Begin PROVIDED DATA

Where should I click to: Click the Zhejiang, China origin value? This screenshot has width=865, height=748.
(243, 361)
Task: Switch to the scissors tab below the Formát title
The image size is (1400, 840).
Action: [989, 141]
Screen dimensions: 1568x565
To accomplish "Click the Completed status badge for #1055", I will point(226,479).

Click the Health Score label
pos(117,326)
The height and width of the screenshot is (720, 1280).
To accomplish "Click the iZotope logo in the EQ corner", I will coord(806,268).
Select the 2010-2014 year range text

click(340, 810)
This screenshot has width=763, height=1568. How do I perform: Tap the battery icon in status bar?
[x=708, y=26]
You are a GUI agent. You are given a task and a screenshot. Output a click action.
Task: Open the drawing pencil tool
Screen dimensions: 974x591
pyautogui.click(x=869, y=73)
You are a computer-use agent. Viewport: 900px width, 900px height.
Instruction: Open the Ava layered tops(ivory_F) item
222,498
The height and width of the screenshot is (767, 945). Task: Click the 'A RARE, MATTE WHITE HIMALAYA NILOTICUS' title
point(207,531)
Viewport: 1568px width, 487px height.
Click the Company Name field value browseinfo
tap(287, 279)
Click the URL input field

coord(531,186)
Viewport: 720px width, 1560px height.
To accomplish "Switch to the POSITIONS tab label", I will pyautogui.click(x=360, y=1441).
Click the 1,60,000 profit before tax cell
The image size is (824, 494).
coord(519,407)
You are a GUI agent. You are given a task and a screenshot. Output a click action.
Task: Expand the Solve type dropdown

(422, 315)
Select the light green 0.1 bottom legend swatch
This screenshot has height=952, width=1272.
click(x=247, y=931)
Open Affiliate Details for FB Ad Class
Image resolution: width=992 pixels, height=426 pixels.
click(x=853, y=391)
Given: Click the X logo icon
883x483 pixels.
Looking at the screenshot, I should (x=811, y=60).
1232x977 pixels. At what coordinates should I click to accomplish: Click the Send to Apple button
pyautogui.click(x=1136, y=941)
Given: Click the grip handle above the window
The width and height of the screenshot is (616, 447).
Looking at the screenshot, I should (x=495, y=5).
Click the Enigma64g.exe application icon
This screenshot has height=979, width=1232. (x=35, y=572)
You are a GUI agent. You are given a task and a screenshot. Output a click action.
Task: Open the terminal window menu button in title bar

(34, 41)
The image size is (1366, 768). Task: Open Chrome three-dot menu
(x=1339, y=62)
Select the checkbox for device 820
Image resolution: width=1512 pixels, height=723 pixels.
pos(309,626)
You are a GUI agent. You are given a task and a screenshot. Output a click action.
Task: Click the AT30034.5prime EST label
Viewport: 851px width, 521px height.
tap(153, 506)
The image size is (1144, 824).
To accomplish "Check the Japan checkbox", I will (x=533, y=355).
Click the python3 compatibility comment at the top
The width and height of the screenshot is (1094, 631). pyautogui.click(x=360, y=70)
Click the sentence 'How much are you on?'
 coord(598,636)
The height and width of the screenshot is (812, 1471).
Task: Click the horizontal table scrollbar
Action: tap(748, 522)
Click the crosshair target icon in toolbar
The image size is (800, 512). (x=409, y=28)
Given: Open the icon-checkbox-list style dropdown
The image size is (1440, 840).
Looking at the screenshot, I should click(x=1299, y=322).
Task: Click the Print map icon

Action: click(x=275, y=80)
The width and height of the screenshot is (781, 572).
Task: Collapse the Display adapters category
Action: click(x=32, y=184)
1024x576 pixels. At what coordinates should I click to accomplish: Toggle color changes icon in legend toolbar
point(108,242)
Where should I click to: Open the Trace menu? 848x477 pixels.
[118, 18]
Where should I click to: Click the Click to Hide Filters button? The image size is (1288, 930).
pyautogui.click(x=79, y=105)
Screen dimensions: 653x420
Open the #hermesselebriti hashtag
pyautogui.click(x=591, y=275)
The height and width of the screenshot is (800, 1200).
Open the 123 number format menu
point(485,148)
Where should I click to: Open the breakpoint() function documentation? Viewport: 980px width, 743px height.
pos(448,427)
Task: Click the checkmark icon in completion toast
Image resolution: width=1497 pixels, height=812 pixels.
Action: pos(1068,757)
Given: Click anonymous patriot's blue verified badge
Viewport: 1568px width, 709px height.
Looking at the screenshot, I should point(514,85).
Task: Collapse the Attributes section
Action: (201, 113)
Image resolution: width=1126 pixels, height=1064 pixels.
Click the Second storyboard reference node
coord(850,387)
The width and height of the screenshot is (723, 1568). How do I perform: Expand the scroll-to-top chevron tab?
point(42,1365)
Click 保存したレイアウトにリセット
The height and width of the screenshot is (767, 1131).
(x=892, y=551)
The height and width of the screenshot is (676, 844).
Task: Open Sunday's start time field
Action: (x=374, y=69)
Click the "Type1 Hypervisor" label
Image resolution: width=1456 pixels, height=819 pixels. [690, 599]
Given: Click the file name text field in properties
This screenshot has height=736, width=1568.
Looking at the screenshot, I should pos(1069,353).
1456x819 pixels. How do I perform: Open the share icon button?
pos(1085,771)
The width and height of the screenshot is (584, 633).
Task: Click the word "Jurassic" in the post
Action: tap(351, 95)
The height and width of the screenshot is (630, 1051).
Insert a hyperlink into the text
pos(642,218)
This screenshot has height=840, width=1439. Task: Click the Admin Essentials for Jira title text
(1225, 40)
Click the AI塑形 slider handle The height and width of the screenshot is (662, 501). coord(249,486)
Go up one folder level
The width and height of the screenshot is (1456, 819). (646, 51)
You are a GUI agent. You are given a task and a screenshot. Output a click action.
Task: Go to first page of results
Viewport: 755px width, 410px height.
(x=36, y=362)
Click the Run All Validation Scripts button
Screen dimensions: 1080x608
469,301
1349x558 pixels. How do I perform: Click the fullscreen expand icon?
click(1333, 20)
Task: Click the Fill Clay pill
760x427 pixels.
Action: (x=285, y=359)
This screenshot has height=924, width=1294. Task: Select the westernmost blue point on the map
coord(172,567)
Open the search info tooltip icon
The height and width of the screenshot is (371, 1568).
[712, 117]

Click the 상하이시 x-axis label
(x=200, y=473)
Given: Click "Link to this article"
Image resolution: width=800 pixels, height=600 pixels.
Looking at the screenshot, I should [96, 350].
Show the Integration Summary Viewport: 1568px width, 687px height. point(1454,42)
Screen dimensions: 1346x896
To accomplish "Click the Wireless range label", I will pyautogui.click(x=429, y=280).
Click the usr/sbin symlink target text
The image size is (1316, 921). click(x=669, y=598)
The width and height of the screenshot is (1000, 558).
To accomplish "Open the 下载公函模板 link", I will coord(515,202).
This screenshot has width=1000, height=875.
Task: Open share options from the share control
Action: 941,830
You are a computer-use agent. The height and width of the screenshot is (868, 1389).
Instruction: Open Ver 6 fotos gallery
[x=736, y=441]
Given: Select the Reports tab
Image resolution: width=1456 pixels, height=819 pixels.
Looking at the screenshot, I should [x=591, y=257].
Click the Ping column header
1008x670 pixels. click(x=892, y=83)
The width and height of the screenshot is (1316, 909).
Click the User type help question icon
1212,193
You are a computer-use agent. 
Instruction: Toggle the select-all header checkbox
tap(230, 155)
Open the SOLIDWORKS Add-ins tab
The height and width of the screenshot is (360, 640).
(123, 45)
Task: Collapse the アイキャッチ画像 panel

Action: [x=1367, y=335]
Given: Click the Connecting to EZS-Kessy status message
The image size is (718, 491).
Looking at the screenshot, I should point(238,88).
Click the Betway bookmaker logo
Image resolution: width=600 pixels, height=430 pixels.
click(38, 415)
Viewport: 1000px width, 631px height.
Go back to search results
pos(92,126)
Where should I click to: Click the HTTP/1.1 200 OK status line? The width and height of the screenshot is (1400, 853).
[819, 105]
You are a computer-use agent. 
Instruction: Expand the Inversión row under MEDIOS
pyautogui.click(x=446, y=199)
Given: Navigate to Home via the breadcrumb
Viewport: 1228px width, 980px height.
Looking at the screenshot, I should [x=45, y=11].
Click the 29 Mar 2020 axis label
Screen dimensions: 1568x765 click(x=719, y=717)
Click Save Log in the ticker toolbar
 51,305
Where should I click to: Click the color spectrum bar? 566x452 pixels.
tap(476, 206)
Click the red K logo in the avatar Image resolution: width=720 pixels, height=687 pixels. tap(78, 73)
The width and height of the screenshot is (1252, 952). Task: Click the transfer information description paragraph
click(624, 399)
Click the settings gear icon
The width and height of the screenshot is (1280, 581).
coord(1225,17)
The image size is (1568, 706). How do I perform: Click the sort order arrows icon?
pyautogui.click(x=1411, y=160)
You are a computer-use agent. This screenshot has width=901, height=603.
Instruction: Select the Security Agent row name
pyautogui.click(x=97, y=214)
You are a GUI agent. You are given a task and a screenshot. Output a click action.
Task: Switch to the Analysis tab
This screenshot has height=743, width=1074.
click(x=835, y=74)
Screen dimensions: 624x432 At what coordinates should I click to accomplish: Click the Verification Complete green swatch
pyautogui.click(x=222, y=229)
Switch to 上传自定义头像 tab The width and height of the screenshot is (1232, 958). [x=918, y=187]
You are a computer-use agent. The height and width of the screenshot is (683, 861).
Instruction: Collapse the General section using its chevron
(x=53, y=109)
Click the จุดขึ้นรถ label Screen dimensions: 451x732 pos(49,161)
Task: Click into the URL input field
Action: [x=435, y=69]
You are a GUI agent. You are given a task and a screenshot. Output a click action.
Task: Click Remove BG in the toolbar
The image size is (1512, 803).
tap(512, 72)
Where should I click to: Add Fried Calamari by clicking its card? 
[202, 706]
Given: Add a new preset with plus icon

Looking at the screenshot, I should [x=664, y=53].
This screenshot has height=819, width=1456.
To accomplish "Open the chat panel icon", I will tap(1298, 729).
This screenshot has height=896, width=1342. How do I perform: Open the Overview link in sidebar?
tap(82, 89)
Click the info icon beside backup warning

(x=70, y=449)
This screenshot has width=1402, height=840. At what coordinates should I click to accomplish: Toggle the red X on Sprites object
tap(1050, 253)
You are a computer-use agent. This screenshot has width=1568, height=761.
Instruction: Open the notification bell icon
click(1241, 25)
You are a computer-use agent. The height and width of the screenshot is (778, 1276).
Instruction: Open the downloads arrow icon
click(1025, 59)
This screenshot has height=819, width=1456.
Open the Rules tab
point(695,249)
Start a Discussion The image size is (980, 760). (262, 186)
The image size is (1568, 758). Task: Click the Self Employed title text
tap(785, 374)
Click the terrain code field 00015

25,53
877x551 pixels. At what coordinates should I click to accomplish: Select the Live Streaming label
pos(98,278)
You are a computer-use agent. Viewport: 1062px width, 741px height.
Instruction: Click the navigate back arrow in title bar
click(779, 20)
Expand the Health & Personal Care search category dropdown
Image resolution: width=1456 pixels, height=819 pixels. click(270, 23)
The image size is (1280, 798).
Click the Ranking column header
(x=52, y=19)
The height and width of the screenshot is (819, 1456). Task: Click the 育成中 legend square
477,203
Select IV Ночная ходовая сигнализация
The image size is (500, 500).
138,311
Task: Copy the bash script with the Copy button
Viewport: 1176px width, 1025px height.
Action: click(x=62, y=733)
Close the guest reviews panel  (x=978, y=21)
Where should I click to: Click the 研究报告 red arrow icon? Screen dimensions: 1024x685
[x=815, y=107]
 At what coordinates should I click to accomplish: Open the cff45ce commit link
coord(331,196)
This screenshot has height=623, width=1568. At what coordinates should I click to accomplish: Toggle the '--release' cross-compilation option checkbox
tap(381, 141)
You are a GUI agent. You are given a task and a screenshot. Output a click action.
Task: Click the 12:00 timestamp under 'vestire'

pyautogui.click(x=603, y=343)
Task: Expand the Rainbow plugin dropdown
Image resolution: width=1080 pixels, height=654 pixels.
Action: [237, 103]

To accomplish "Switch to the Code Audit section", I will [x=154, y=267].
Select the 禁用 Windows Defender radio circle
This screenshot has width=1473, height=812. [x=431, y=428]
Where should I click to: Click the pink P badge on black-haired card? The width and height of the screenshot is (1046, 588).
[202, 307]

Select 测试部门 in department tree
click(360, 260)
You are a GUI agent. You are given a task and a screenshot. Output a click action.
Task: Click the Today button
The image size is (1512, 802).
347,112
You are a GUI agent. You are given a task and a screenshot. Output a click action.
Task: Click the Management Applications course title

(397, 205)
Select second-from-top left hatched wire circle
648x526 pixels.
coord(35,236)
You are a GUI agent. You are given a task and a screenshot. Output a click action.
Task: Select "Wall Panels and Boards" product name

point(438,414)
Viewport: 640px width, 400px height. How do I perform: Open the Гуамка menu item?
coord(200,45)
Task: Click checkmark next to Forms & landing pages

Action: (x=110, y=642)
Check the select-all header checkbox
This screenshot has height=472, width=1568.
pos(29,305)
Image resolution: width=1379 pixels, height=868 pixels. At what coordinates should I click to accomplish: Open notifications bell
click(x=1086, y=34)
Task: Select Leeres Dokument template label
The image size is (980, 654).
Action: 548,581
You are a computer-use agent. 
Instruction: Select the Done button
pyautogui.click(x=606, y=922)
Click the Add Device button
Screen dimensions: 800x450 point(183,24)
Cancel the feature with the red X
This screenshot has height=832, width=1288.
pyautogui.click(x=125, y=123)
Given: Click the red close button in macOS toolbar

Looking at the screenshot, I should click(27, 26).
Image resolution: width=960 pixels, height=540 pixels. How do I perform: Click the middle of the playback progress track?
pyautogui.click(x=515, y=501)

End PROVIDED DATA

DESCRIPTION OF THE TASK ▸ Copy out the lines above exactly, starting with the line containing "Click the Run All Validation Scripts button" and ending with the line containing "pos(92,126)", both included.

WRITTEN SOLUTION ▸
Click the Run All Validation Scripts button
Screen dimensions: 1080x608
469,301
1349x558 pixels. How do I perform: Click the fullscreen expand icon?
click(1333, 20)
Task: Click the Fill Clay pill
760x427 pixels.
Action: (x=285, y=359)
This screenshot has height=924, width=1294. Task: Select the westernmost blue point on the map
coord(172,567)
Open the search info tooltip icon
The height and width of the screenshot is (371, 1568).
[712, 117]

Click the 상하이시 x-axis label
(x=200, y=473)
Given: Click "Link to this article"
Image resolution: width=800 pixels, height=600 pixels.
Looking at the screenshot, I should [96, 350].
Show the Integration Summary Viewport: 1568px width, 687px height. point(1454,42)
Screen dimensions: 1346x896
To accomplish "Click the Wireless range label", I will pyautogui.click(x=429, y=280).
Click the usr/sbin symlink target text
The image size is (1316, 921). click(x=669, y=598)
The width and height of the screenshot is (1000, 558).
To accomplish "Open the 下载公函模板 link", I will coord(515,202).
This screenshot has width=1000, height=875.
Task: Open share options from the share control
Action: 941,830
You are a computer-use agent. The height and width of the screenshot is (868, 1389).
Instruction: Open Ver 6 fotos gallery
[x=736, y=441]
Given: Select the Reports tab
Image resolution: width=1456 pixels, height=819 pixels.
Looking at the screenshot, I should [x=591, y=257].
Click the Ping column header
1008x670 pixels. click(x=892, y=83)
The width and height of the screenshot is (1316, 909).
Click the User type help question icon
1212,193
You are a computer-use agent. 
Instruction: Toggle the select-all header checkbox
tap(230, 155)
Open the SOLIDWORKS Add-ins tab
The height and width of the screenshot is (360, 640).
(123, 45)
Task: Collapse the アイキャッチ画像 panel

Action: [x=1367, y=335]
Given: Click the Connecting to EZS-Kessy status message
The image size is (718, 491).
Looking at the screenshot, I should point(238,88).
Click the Betway bookmaker logo
Image resolution: width=600 pixels, height=430 pixels.
click(38, 415)
Viewport: 1000px width, 631px height.
Go back to search results
pos(92,126)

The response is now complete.